Cluster management: 2000+ open active shards

Thank you very much for the constant support you are providing. It definitely saved me a panic attack. The only reason I have a multi-cluster environment is because I cannot afford to lose the incoming logs. Hence one data node at a time, I carry out updates and OS reboots. A helpful engineer from Elastic did mention about caching logs at the logstash (which is running on a Raspberry Pi for me :slight_smile: ) but the work pressure and studies was keeping me fully occupied.

I am sorry to have asked for an extended meet, I was not aware of the community rules. I definitely do not want to break any rules.

I've taken the steps I understood but not merged or deleted indexes. I will wait for your avaialblity to carry out such changes. Since the SSD is full, I am unable to take a snapshot of the VM as a backup.

I do not have any backup of the data unfortunately. I don't have the storage onboard. I can maybe attach an external HDD to the workstation, create a volume and mount it to the VM for a backup? I will look at mounting an external disk to the VM, and request your guidance for the snapshot :smiley: . That would definatly help me sleep better knowing there is backup of the data.
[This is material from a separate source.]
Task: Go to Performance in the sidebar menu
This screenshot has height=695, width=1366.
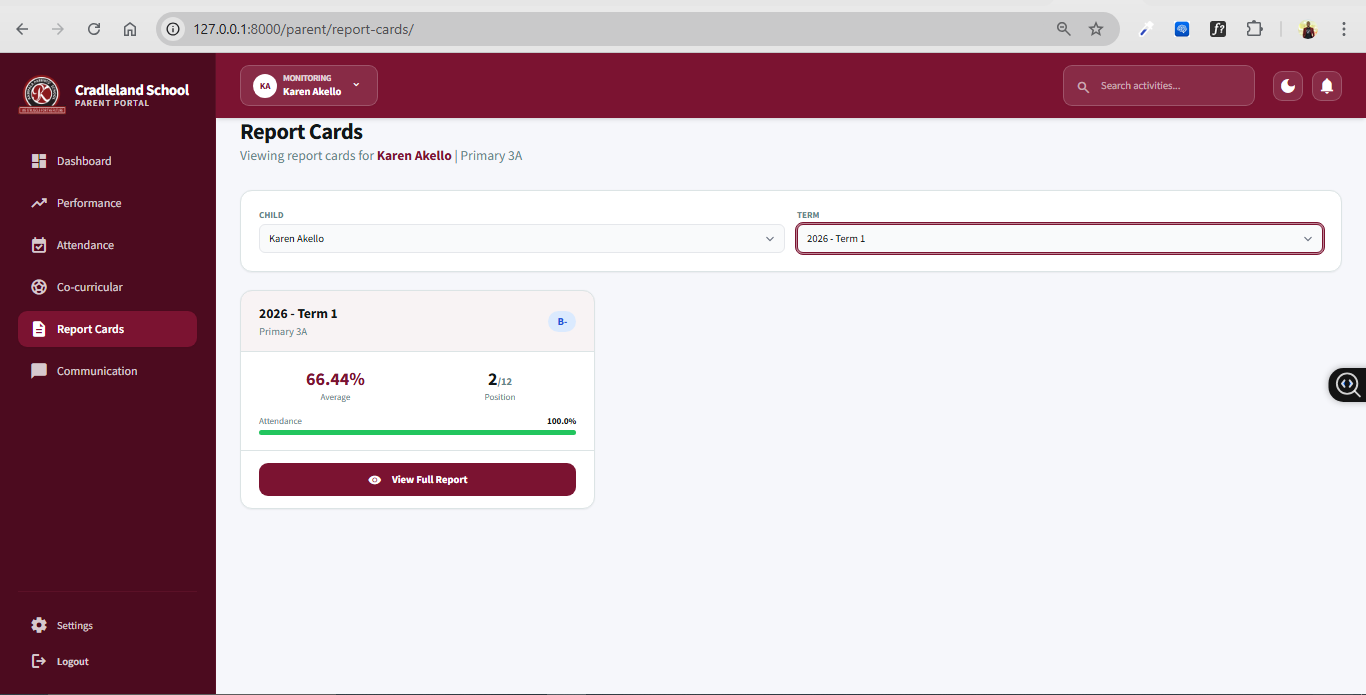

I know about snapshots but I have never been able to implement it. Hopefully this time around I will with you guidance.

I don't mind moving one of the hosts to the NAS but I see it as a serious bottleneck for IOPS. Let me see if I can measure it before movement. Since I have seperated the disks for OS and Elasticsearch data, I can easily mount second disk and move the data to see and if need be revert to the first one. I'll keep you posted on this one.

Combing indexes and deleting is something I'd like to do with your guidance as I am not even "good" at Elastic administration, hopefully I'll get certified soon. One more for college :slight_smile:

While I see "trial" license in the stack management page, I reckon it is platinum license since I have access to ML and Kibana Graphs for Link analysis.

Edit 1:
So the open shards are above 2000 and hence I cannot export reports for college. :expressionless:

Thank you very much once again and I hope you and your loved ones are safe and healthy

hi @parthmaniar

You are doing a great job!, and no worries about asking at all I just wanted to set expectations.
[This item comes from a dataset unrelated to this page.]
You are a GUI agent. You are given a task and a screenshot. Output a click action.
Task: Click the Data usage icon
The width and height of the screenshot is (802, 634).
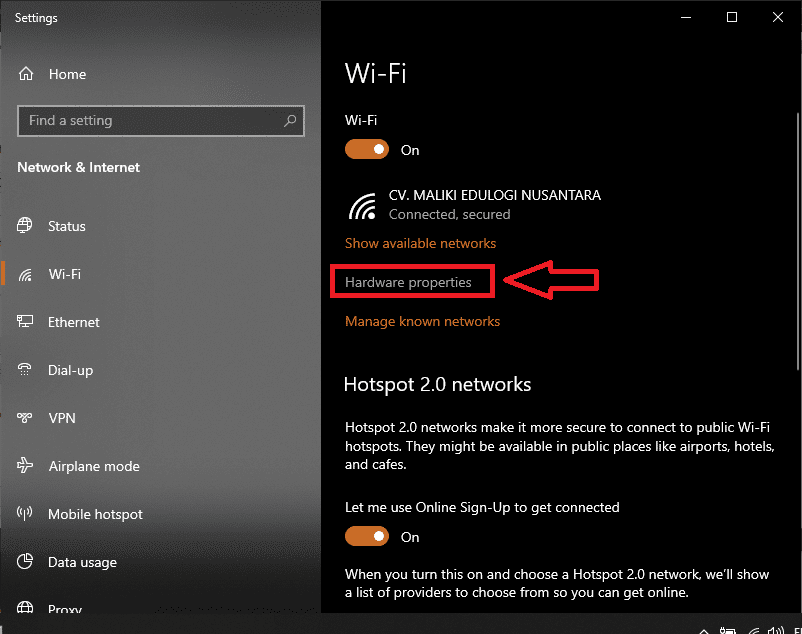tap(26, 562)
Here are some things you can do.

You can raise the number of shards per node setting this will allow you to do some work. This is not a long term solutions as you still have too many shards but this will allow you some headroom to works.

PUT _cluster/settings 
{
  "persistent": { "cluster.max_shards_per_node":  1200 }
}

Then, you have about 125 Indices with 0 documents I would delete those that will free up shards.
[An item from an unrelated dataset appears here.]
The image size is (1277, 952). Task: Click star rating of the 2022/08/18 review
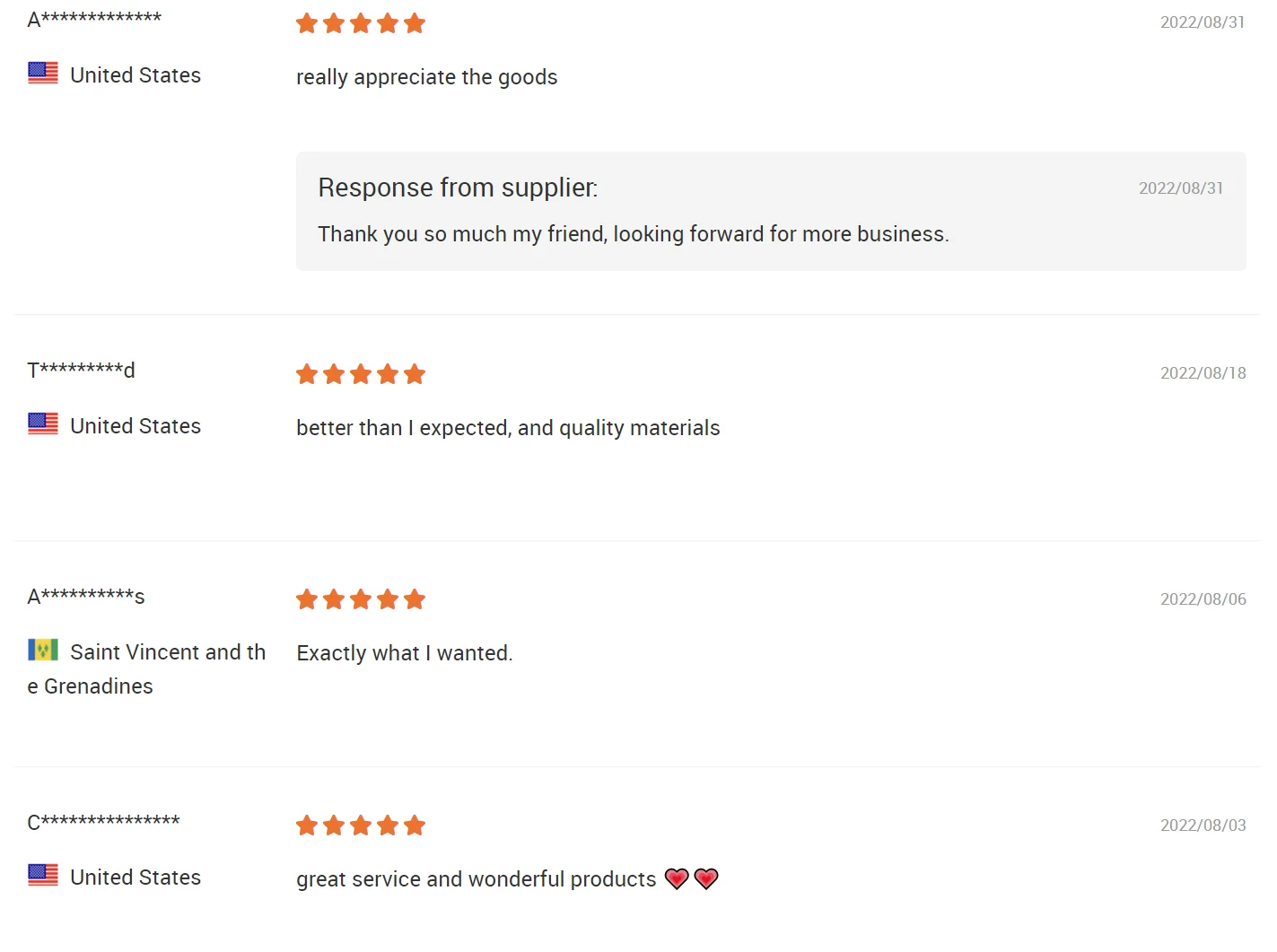[x=360, y=374]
Then I would look at those 100s of tiny indices and reindex them into larger indices.
Do them by type example reindex all those small auditbeat indices into 1 auditbeat indices.

If you use the destination name starting with the same name like auditbeat-7.12.0-2020-reindex it will use the correct mapping / schema

You can do this carefully and slowly and start to free up shards. Make sure the the number of documents add up then you can delete the old tiny indices.

And yes even a NAS to to a snapshot / backup to would give you more peacefullness.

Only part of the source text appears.